Square roots are powerful tools, especially in geometry and algebra, and understanding their positive values is fundamental to many problems. Knowing how to find and interpret the positive square roots of numbers provides you with a basic skill that will surface time and again in mathematics.

• Positive square roots are always non-negative.
• They are often used in real-world calculations where negative values do not make sense.

Now, let's talk about the other sibling in the square root family—the negative square root. You might be wondering, isn't the square root supposed to be positive? Actually, each positive number has two square roots: one positive and one negative.

The negative square root of 144 is -12. This is shown as \(-\sqrt{144} = -12\). It’s basically taking the positive square root and adding a negative sign in front. When you multiply \(-12\) by \(-12\), you get back to 144, because a negative times a negative equals a positive.

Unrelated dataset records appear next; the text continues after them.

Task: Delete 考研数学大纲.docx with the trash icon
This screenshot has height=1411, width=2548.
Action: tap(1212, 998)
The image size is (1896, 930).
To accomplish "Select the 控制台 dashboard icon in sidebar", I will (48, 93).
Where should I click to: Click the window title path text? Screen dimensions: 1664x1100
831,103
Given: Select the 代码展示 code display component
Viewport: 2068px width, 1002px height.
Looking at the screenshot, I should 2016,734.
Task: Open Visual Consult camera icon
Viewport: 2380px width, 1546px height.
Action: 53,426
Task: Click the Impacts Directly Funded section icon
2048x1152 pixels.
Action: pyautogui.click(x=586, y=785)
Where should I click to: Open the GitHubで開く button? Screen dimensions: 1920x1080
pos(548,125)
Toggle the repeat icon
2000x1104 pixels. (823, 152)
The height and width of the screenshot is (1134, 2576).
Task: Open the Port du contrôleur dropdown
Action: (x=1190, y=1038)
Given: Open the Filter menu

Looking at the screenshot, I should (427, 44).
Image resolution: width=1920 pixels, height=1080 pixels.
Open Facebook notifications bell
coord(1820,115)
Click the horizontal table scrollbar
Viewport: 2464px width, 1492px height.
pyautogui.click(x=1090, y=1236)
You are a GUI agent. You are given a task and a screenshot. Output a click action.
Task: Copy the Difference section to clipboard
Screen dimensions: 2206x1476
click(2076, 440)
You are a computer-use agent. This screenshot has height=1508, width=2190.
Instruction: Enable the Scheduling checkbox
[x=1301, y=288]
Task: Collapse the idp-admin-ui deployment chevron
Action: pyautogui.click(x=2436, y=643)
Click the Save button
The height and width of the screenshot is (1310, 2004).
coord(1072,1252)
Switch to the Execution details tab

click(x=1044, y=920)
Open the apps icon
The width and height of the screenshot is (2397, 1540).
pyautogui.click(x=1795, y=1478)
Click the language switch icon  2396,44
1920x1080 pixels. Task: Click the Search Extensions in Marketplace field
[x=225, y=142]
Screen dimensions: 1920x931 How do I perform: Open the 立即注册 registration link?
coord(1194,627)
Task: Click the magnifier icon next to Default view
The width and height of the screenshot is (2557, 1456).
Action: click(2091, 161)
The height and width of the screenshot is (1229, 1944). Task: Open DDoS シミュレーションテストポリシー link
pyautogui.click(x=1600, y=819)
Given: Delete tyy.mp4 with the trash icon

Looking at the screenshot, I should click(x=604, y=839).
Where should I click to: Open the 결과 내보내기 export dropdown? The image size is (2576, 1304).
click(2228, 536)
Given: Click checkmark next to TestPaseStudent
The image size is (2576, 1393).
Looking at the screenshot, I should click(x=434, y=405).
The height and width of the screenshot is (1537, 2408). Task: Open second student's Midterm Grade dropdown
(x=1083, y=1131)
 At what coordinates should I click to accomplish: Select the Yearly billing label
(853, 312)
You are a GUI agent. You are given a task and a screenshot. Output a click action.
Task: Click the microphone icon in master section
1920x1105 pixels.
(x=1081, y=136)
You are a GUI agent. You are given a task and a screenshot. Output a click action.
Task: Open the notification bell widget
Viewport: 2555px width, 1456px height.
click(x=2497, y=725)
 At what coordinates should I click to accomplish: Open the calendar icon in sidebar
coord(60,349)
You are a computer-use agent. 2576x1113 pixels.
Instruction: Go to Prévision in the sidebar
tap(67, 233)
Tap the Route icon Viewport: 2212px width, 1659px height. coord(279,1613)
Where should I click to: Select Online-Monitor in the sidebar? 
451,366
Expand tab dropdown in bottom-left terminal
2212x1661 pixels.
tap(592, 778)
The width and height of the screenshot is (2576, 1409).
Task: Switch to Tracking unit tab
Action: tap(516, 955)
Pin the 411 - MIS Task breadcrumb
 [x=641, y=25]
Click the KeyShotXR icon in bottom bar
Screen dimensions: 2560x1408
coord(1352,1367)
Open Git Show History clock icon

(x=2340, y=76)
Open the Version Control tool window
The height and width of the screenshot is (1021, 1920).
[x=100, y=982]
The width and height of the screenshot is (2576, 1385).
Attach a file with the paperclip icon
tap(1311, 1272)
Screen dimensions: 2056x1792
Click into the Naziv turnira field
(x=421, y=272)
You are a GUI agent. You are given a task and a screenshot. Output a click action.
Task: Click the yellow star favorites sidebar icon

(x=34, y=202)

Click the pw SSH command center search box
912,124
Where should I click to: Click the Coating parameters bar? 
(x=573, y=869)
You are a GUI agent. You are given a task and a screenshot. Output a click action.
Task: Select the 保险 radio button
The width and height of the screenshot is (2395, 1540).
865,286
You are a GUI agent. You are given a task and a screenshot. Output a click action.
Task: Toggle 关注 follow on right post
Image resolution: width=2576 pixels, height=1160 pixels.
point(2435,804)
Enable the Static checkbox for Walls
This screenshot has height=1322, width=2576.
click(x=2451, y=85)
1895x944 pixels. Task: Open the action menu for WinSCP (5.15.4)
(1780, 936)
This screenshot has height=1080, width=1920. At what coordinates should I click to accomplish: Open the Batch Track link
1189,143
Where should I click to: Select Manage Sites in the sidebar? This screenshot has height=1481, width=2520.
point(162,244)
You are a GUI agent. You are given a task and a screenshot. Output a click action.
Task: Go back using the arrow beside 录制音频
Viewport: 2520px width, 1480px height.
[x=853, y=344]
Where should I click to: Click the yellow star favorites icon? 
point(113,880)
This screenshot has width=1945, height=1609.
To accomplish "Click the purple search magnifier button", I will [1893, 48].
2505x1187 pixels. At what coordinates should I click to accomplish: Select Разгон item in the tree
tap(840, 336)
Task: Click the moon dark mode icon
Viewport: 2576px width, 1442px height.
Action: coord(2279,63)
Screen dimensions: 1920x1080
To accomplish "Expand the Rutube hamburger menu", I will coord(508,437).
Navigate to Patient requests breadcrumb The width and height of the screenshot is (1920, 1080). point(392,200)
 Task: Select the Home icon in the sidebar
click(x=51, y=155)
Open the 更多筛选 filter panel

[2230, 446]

You might not often see the negative square root in everyday measurements or distances, but it's vital in algebra and other mathematical scenarios where both negative and positive values shed light on solutions.

• The negative square root is simply the negative of the positive square root.
• Both square roots satisfy the equation \(x^2=144\).

Verification is an essential step to ensure that your calculated square roots are correct. Imagine solving a puzzle; you always double-check to see if the pieces fit!

To verify square roots, what you do is square both solutions and see if they lead back to the original number. For the number 144 with roots 12 and -12, let's check:

• \(12^2 = 12 \times 12 = 144\)
• \((-12)^2 = (-12) \times (-12) = 144\)

Both results bring us back to 144, confirming our roots are correct. Always remember this verification step, as it'll save you from potential errors down the line.

Verification not only confirms your current answer but also reinforces understanding, helping make square roots and their properties a more intuitive part of your mathematical toolkit.

• Always verify by squaring your results.
• Correct verification will end in arriving back at the original number.